Hay una distancia inconmensurable entre Yatasto y Los Descendientes, últimos opus de Alexander Payne, una de las pocas películas mínimamente dignas que sobreviven en las grandes salas de la ciudad. No sólo por sus presupuestos, por la situación particular de sus protagonistas o por sus tramas (aquí, unos niños pobres que aprenden el oficio familiar, allí un aristócrata que deberá reconstruir su familia), sino también por el planteamiento político y formal de cada película. Pero ambas obras forman un curioso díptico a partir de la recurrencia de ciertos temas (el aprendizaje, las relaciones familiares, las ausencias, etcétera) y la oposición de sus respectivos universos, un doble programa interesante para pensar el mundo en que vivimos y cómo el cine se relaciona con él. Lo primero a aclarar es que Los Descendientes constituye, en cierto sentido, lo opuesto a Yatasto. Amable aún en su aridez, reconfortante en su planteamiento narrativo y formal (con una banda de sonido capaz de aligerar todo), el filme de Payne no podrá jamás incomodar como lo hace Yatasto, ni alcanzar su nobleza formal o su justicia ética y política. Pero Payne es un director diestro, capaz de mezclar con eficiencia diversos géneros en sus películas (drama y comedia sobre todo), y de manejar un registro que se despega de los cánones industriales sin ser un independiente total: aún en su amabilidad, Los Descendientes es capaz de retratar una tragedia familiar sin manipulaciones ni grandes anestesias, apenas con la salida de proponer una discreta esperanza para el futuro.

El monólogo de apertura de su personaje principal propone ya una lectura: vivir en Hawai no es el paraíso soñado, la gente sufre tanto allí como en todos lados. La voz es de Matt King (George Clooney, en otro gran trabajo), un empresario perteneciente a una larga aristocracia local, cuya esposa Elizabeth (Patricia Hastie) acaba de quedar en coma tras un accidente. Siempre ocupado en su trabajo, Matt ha pasado su vida sin conectarse con su familia, a la que tiene abandonada desde hace tiempo, pero de repente deberá hacerse cargo de sus dos hijas, Scottie (Amara Miller) de 10 años y la rebelde Alexandra (Shailene Woodley) de 17, a las que no conoce ni comprende. Para colmo, apenas le informen que su mujer no podrá sobrevivir, también se enterará de que le estaba siendo infiel, lo que terminará de trastornar su universo: será el inicio de un largo camino de reconciliación con su entorno y consigo mismo, en el que Payne propondrá un humanismo carente de candor pero amable con sus personajes y sus condiciones de vida. Habrá también una trama social, que tiene que ver con la venta de un terreno de los ancestros de King, que podría hacer terriblemente rica a su familia pero que es resistida por toda la comunidad.
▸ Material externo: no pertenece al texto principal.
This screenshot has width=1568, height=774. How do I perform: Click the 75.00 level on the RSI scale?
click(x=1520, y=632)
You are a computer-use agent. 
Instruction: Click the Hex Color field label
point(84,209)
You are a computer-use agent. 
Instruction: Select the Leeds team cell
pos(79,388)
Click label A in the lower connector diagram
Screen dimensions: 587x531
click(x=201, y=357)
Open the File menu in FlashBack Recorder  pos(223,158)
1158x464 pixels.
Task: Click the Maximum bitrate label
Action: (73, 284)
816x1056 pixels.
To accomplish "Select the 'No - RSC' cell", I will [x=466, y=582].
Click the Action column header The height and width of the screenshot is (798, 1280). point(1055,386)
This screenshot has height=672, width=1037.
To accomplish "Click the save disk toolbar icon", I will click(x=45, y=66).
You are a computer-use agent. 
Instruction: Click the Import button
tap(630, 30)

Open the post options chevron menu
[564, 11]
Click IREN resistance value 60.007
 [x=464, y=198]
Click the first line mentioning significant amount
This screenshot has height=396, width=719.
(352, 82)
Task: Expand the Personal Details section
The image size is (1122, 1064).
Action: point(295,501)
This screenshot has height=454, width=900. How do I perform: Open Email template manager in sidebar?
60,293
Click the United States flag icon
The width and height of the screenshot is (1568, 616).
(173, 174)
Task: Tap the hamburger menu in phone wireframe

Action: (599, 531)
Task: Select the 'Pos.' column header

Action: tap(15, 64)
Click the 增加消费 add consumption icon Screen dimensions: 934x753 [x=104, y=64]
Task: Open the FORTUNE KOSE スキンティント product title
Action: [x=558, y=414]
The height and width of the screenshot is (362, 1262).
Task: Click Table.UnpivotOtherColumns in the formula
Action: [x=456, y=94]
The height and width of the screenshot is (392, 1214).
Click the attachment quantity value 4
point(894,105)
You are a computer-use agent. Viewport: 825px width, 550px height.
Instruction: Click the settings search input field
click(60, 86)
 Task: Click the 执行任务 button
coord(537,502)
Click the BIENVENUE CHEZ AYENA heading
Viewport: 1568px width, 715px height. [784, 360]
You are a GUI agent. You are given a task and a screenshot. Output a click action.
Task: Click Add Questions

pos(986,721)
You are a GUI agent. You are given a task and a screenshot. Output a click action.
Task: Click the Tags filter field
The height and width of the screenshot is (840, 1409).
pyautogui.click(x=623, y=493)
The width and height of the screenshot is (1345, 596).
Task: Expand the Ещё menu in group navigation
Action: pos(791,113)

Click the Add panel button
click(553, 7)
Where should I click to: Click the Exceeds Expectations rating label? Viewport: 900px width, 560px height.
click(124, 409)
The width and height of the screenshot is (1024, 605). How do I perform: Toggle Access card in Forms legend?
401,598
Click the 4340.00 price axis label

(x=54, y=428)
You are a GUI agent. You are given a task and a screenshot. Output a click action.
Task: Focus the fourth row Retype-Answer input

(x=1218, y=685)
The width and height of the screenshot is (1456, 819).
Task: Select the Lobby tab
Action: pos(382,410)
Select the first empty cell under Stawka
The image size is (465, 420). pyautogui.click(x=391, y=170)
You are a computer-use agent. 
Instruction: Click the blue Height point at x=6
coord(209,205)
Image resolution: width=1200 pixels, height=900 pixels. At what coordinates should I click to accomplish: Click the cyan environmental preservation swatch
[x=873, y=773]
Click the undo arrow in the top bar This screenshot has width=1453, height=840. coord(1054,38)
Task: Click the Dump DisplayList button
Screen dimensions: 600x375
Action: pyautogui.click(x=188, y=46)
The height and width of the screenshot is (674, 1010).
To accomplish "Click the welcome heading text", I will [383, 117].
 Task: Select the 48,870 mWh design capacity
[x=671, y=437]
La mayor similitud entre ambas películas acaso esté en el humor que las recorre, que (con sus diferencias) es capaz de expresarse en los momentos más dramáticos. Claro que en el filme de Hermes Paralluelo se trata de un gran hallazgo que proviene de sus propios protagonistas (es un hallazgo político: los pobres también tienen derecho a la diversión y el goce), mientras que en el de Payne es un «valor de producción» (que deriva del premiado guión del propio director, que adaptó un libro de Kaui Hart Hemmings).  Lo curioso es que, desde mundos tan opuestos, ambas puedan hablar de la más íntima condición humana: Payne se explayará sobre la fragilidad que recorre a toda existencia, aún en los círculos más privilegiados (y lo destacable es que lo haga sin las grandilocuencias típicas de estos productos). Será tal vez una virtud del cine, un arte capaz de captar universos enteros como ningún otro ha  podido. Lo cierto, en todo caso, es que el filme de Payne se definirá por cierto psicologismo que ordene sus conflictos (se trata de una obra de aprendizaje, sobre cómo convertirse en padre), aunque tampoco se volverá dominante: es más, se diría que la virtud del director está en su mesura, en su gran capacidad para disponer los elementos de su película de un modo amable, como para que ninguno se destaque por sobre el resto. Es, acaso, lo mínimo que se puede pedir, pero suficiente como para garantizar una experiencia enriquecedora en la sala de cine.